__Directions for this task__. Transcribe precisely those lines of the listing that fall between the line containing "You are a computer-use agent. The image size is (1532, 784)." and the last line, inclusive of both.

====

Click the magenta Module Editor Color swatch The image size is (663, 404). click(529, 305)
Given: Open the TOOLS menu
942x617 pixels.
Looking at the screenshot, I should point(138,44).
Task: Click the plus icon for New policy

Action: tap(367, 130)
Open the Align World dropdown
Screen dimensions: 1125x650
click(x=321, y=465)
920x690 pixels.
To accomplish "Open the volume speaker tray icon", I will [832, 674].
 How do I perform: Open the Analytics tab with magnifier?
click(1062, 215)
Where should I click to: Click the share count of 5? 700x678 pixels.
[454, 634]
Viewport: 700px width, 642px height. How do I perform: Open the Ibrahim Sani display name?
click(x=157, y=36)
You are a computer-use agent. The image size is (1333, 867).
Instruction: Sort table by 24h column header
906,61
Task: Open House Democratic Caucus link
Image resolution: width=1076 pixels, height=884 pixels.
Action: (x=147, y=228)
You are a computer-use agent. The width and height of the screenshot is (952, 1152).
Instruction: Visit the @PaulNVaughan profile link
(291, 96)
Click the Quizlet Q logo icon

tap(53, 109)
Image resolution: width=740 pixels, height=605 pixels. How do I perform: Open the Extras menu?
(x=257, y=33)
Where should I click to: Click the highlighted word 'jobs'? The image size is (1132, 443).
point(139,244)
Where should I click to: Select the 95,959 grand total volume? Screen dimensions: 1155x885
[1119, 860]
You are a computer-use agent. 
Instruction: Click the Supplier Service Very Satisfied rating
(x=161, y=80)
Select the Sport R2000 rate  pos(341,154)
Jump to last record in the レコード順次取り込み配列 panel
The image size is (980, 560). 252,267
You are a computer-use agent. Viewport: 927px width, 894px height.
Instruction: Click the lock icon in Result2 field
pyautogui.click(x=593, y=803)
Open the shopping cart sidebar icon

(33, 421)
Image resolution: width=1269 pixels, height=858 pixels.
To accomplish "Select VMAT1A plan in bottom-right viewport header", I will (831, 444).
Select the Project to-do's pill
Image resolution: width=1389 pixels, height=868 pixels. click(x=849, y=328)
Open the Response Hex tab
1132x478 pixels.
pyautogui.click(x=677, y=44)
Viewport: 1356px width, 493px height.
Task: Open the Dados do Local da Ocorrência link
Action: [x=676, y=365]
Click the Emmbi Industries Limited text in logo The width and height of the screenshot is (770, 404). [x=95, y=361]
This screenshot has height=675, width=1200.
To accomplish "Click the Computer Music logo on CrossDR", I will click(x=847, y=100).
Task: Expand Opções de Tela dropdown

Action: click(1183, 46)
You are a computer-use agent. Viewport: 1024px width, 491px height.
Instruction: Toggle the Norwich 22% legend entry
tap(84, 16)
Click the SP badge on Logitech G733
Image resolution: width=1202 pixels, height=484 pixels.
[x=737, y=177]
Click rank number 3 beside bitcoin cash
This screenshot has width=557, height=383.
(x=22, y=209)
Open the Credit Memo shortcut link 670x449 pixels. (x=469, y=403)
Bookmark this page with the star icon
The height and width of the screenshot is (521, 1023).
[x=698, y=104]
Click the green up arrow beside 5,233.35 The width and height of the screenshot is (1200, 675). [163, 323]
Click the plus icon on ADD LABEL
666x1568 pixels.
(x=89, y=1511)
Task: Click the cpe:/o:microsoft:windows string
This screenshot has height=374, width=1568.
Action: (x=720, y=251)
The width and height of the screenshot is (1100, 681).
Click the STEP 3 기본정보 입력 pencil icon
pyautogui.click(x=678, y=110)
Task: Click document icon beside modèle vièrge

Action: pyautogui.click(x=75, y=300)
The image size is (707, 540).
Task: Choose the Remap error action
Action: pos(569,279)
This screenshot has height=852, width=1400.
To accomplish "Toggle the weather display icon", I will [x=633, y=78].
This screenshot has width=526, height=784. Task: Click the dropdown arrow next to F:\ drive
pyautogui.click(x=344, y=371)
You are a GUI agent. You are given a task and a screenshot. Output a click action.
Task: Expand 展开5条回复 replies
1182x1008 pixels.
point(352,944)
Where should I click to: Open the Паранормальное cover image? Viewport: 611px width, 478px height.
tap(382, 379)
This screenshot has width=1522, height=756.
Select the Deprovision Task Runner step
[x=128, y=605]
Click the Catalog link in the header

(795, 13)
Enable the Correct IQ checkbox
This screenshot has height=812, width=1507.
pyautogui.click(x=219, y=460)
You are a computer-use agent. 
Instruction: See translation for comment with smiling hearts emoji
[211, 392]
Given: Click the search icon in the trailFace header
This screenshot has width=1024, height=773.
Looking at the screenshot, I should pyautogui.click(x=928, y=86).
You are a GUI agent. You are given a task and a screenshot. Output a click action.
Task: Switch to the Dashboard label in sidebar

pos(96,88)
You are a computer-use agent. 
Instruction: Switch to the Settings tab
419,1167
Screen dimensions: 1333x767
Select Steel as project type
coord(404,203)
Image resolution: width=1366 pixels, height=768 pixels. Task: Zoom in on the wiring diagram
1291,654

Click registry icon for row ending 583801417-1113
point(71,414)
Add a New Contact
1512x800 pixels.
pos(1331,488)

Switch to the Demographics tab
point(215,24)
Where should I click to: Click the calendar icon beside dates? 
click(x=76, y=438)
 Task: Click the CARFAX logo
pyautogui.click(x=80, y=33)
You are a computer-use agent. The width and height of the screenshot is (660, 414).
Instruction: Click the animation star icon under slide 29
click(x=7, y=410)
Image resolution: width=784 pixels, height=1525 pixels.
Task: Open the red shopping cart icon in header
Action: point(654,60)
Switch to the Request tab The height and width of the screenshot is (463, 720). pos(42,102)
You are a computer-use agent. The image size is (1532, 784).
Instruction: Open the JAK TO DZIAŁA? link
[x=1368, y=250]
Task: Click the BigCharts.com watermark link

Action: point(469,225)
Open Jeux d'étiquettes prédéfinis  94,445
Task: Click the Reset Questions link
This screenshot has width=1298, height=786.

====

__Written response__.
You are a computer-use agent. The image size is (1532, 784).
Instruction: Open the JAK TO DZIAŁA? link
[x=1368, y=250]
Task: Click the BigCharts.com watermark link

Action: point(469,225)
Open Jeux d'étiquettes prédéfinis  94,445
Task: Click the Reset Questions link
This screenshot has width=1298, height=786.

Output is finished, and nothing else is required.